> [TASK OBJECTIVE]:
Please render the data from its first line through the line containing "will [396, 264].", including that line, as a numbered list with blank lines omitted.

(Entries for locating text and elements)
------
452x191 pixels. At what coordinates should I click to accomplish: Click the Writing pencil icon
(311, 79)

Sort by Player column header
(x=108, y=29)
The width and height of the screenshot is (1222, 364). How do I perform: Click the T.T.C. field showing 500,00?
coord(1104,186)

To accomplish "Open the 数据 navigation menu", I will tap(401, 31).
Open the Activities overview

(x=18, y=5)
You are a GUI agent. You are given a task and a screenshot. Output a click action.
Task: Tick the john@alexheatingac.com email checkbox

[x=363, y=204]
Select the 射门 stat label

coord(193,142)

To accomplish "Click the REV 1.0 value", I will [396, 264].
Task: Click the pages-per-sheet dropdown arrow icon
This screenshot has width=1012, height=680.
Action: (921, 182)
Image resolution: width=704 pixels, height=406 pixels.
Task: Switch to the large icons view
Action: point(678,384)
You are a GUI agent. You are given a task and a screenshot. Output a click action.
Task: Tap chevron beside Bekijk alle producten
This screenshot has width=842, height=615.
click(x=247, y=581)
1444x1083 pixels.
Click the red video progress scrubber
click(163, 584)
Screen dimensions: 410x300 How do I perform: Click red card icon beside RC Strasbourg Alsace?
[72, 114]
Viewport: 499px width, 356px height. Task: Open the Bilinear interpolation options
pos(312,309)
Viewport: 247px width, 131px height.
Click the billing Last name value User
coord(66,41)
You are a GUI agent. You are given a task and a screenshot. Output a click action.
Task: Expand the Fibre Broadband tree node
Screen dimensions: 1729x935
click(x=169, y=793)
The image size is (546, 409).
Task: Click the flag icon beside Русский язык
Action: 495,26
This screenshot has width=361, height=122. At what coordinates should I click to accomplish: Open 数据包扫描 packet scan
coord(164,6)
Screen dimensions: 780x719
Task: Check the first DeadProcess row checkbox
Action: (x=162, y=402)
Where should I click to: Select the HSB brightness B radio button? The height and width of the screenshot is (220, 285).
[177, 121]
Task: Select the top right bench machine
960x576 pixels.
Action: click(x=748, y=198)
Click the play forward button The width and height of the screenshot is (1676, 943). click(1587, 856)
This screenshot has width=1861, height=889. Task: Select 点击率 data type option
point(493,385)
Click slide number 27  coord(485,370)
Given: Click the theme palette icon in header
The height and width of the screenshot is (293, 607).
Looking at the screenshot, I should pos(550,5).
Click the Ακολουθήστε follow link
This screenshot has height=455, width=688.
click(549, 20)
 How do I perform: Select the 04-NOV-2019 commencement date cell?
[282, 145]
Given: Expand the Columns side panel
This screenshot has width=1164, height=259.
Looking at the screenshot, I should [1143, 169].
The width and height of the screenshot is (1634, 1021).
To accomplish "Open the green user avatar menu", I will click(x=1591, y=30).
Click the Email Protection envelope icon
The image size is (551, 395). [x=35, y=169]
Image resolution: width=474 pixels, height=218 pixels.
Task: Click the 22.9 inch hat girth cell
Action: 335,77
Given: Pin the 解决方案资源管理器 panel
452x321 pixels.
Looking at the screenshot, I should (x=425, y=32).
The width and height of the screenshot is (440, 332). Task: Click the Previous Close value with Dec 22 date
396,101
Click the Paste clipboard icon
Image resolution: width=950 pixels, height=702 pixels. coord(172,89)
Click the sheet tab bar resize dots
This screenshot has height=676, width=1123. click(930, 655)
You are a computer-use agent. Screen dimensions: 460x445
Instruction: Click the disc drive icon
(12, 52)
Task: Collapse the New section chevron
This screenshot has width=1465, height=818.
------
> [CORRECT RESPONSE]:
1. 452x191 pixels. At what coordinates should I click to accomplish: Click the Writing pencil icon
2. (311, 79)
3. Sort by Player column header
4. (x=108, y=29)
5. The width and height of the screenshot is (1222, 364). How do I perform: Click the T.T.C. field showing 500,00?
6. coord(1104,186)
7. To accomplish "Open the 数据 navigation menu", I will tap(401, 31).
8. Open the Activities overview
9. (x=18, y=5)
10. You are a GUI agent. You are given a task and a screenshot. Output a click action.
11. Task: Tick the john@alexheatingac.com email checkbox
12. [x=363, y=204]
13. Select the 射门 stat label
14. coord(193,142)
15. To accomplish "Click the REV 1.0 value", I will [396, 264].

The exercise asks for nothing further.